Since the time of enlightenment and biblical criticism,
it has widespread the idea that the ‘authors’ of the Torah took on different
Mesopotamian legends and adapted them into post captivity Judaism, by changing
names of pagan deities for their God’s and other details.
That is how they
ascribe the creation narrative, the universal flood, Babel tower, the decalogue,
and many more biblical stories, to the Epic of Gilgamesh, Hammurabi’s Code, and
other Mesopotamian tales (1). And in time, these ideas have been wining
conviction among modern Christian theological colleges and churches.
BIRTH OF THE JEWISH RELIGION
It is true that our modern copies of the Old
Testament followed a post Babylonian version, the same as the Judaism we know
today is post exilic, after the destruction of Judea in the 70 CE.
However, we hold that religion cannot appear
overnight, especially not among millions of followers. The sophistications and
convictions the Jews had to reconstruct their temple, with a set version of
books and specific priesthood rules, and their pre-existence as a ‘Jewish’
nation, are not something anyone ‘created’ over the 70 years that lasted their
captivity. When King Nebuchadnezzar took over Judea, there was a temple, a
priesthood, a Torah, and a theocratic state already existent, hardly the casual
invention of Hebrew captives from after the captivity.

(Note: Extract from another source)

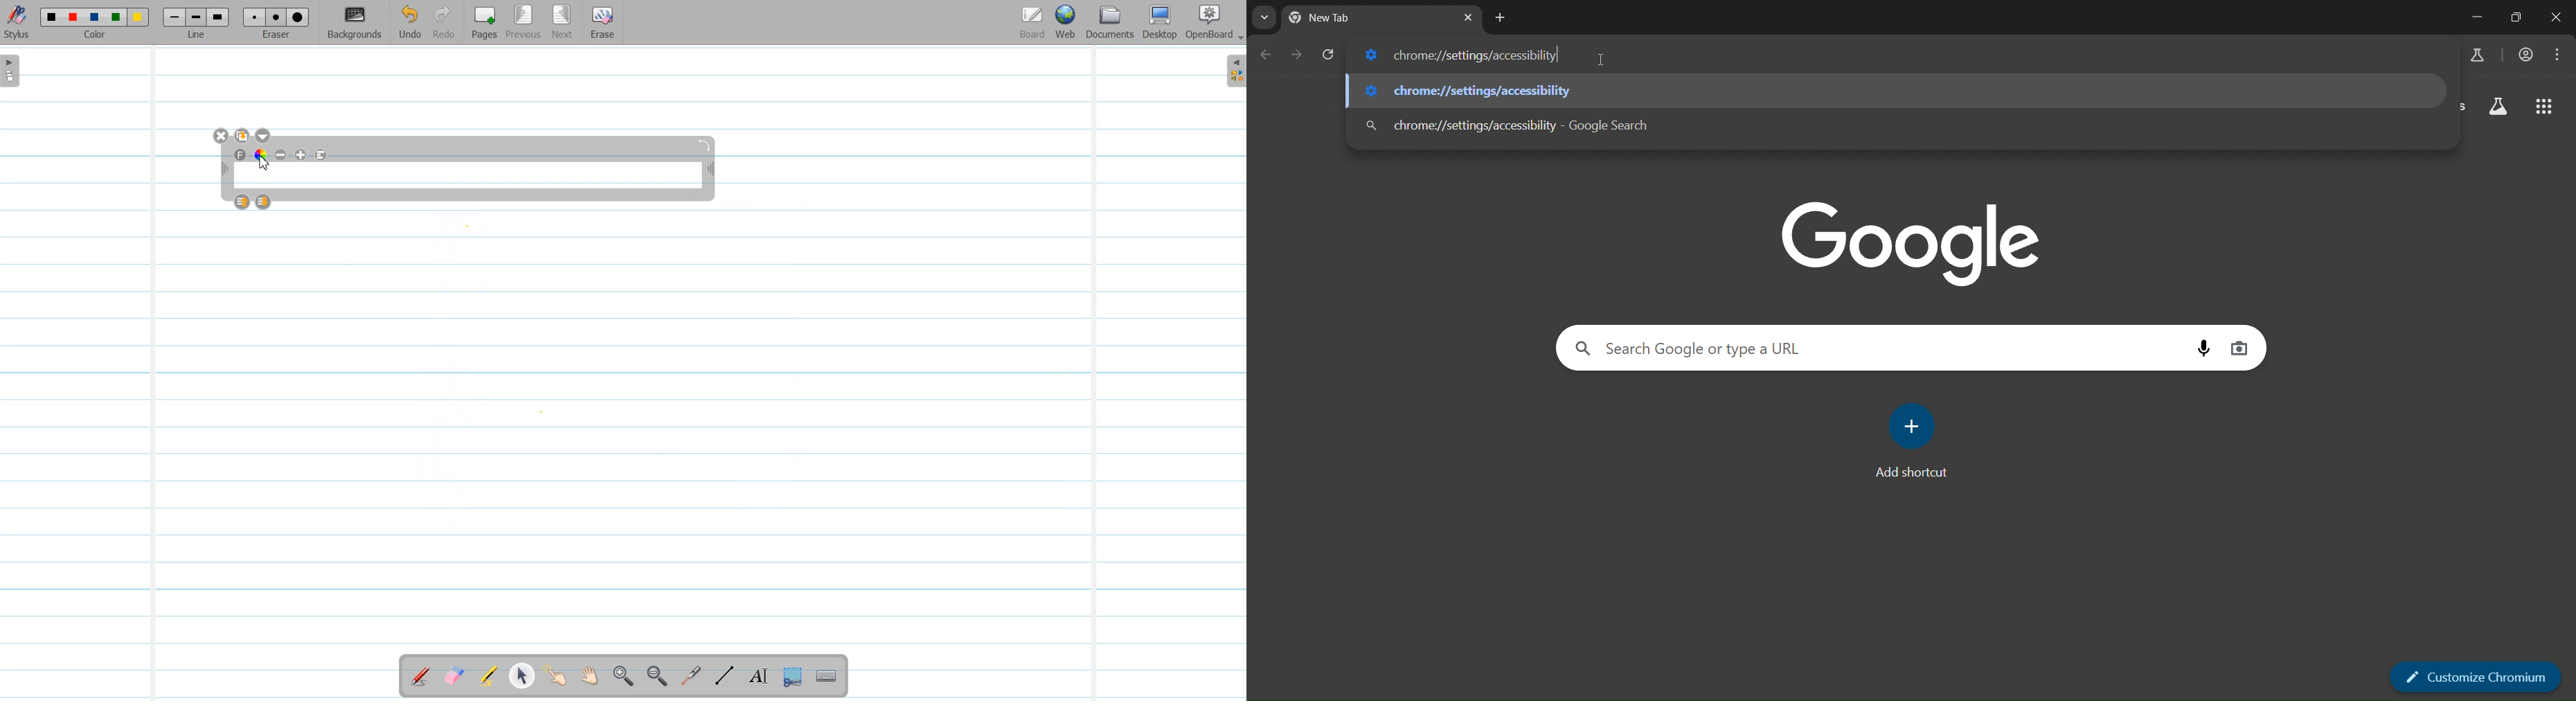 The height and width of the screenshot is (728, 2576). I want to click on new tab, so click(1501, 19).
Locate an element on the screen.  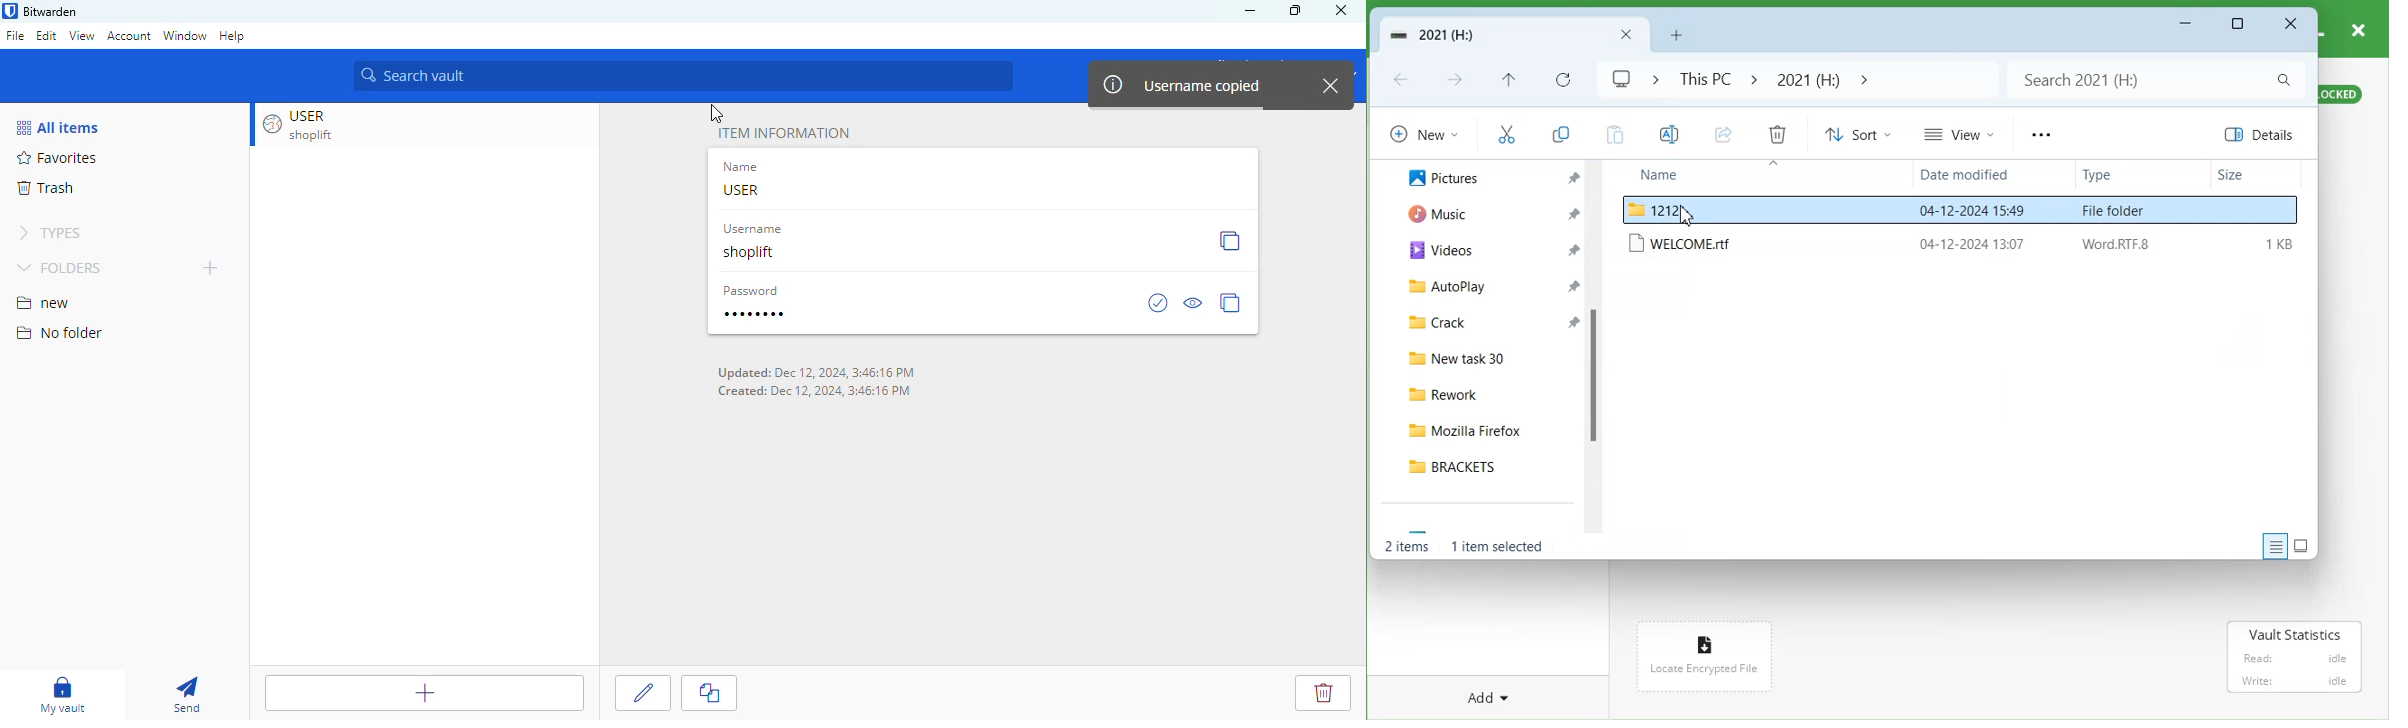
help is located at coordinates (232, 37).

If then we consider that these stories were copied
from other lose books and sources that guarded the previous captivity religion,
we arrive to a now disappeared written source that kept alive their religion,
too meticulous as to rely on contradictory oral narratives. Judaism, from whenever
it started, started as a religion of the book, according to a set of sacred
laws, more highly guarded and revered than any other sacred book in human
history. And always, it got attributed
to their Hebrew-Egyptian founder, Moses, who appeared to rescue 2 million Hebrew
slaves from captivity (2), which seems to indicate that the Hebrew nation did
not born casually, but that they had a determined binding elements that
identified them as such. Their books said they were blood related. They were
family.
By the time of Moses (Around 1500 BC), then these
stories were first written, already away from Sumerian and Mesopotamian
influence, and referred to the beginning of human history as they saw it.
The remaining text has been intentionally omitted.